Cuando Dios lo cree conveniente, nos priva del sueño, y tenemos que decir con el salmista: "Tenlas los párpados de mis ojos” (77:4). Pero ello constituye, no la regla, sino la excepción, y deberíamos estar profundamente agradecidos de que sea así. Día a día, el Señor nos alimenta, y cada noche da el sueño a su amado. De ahí que, en este pequeño detalle -el de que Elías durmiera debajo del enebro- que es muy posible que pasemos por alto sin darle importancia, percibimos la mano llena de gracia de Dios ministrando con ternura a las necesidades de aquel a quien ama. SI, el Señor "se compadece de los que le temen"; y, ¿por qué? “Porque ÉL conoce nuestra condición; acuérdase que somos polvo” (Salmo 103:14). Él tiene cuidado de nuestra flaqueza, y templa su viento de acuerdo con ella; se da cuenta de cuando hemos gastado todas las energías, y renueva con amor nuestra fortaleza. Su propósito no era que su siervo muriera de agotamiento en el desierto después de su larga huída desde Jezreel; por ello fortaleció misericordiosamente su cuerpo con el sueño reparador. Y es con la misma compasión que nos trata a nosotros.

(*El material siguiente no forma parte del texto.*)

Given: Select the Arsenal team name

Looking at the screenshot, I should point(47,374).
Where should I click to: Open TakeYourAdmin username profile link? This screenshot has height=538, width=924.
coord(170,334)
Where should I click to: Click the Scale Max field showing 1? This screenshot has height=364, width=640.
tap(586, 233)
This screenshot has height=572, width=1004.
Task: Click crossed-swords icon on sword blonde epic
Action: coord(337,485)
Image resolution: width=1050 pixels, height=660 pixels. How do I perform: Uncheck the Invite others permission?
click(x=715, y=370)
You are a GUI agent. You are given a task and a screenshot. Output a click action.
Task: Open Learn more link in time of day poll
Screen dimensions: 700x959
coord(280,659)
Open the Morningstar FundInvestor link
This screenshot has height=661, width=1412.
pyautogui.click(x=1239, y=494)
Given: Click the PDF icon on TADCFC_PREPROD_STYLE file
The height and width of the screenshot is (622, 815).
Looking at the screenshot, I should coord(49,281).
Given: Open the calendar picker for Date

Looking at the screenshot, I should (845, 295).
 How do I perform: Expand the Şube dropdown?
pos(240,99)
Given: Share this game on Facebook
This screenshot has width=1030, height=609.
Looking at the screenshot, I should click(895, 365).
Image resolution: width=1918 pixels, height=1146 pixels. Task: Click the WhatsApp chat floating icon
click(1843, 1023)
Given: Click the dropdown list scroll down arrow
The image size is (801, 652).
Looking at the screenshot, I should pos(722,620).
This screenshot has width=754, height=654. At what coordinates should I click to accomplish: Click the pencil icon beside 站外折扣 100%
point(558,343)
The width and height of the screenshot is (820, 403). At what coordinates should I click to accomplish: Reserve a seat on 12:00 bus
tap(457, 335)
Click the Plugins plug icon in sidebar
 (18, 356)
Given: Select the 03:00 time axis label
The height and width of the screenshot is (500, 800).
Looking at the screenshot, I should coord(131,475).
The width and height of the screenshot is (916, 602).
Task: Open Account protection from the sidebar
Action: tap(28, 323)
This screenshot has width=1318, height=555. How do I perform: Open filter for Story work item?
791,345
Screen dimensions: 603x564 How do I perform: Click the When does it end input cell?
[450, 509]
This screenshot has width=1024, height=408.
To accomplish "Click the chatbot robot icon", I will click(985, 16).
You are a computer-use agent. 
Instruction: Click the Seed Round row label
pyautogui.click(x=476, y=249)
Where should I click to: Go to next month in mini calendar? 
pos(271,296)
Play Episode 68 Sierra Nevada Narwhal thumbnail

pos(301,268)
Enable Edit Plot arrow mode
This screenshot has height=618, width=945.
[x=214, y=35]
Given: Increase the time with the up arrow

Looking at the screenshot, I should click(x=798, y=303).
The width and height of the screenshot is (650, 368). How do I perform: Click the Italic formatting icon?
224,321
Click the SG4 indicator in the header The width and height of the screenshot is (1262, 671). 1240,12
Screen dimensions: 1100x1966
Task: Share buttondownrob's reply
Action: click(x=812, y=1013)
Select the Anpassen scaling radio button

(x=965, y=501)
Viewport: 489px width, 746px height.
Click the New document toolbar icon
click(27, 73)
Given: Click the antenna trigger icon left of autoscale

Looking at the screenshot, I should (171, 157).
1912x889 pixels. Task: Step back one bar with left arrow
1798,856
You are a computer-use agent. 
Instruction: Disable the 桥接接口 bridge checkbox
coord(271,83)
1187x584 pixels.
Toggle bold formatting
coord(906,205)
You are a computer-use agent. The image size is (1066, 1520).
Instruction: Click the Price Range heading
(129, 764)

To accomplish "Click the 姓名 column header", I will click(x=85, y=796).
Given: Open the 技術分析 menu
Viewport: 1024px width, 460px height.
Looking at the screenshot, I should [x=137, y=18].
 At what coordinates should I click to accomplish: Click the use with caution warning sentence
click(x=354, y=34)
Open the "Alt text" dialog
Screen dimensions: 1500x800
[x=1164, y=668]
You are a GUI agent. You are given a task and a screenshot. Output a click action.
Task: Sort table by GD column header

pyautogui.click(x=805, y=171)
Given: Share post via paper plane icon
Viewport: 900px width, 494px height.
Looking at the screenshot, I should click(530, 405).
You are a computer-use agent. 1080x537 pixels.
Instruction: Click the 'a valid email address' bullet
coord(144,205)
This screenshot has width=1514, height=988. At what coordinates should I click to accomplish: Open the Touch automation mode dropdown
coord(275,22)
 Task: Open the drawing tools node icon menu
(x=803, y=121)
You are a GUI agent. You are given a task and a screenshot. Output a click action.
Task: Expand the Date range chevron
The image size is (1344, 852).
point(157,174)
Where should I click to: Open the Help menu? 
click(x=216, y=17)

Qué poco nos conmueve la bondad del Señor y su gracia para con nosotros. El hecho de que sus misericordias, tanto temporales como espirituales, se repitan indefectiblemente, nos lleva a considerarlas cosa corriente. Nuestro entendimiento está tan embotado, nuestro corazón es tan frío para con Dios, que es de temer que la mayor parte del tiempo dejamos de reconocer de quién es la mano amorosa que nos provee de todas las cosas. Ésta es la causa de que no nos demos cuenta del valor de la salud hasta que la perdemos, y de que, mientras no tenemos que sufrir noche tras noche revolviéndonos en el lecho del dolor, no valoremos como se merece el sueño normal con el que somos favorecidos. Somos unas criaturas tan viles que, cuando vienen sobre nosotros la enfermedad y el insomnio, en vez de aprovecharlos para arrepentirnos de nuestra pasada ingratitud confesándola con humildad ante Dios, murmuramos y nos quejamos de la porción que nos ha tocado, y nos preguntamos qué liemos hecho para merecer semejante trato. Ojalá todos los que todavía gozamos de la bendición que constituye la salud y el sueño diario no dejáramos de dar las gracias por tales privilegios y procuráramos gracia para usar el vigor que los mismos nos proporcionan para la gloria de DIOS.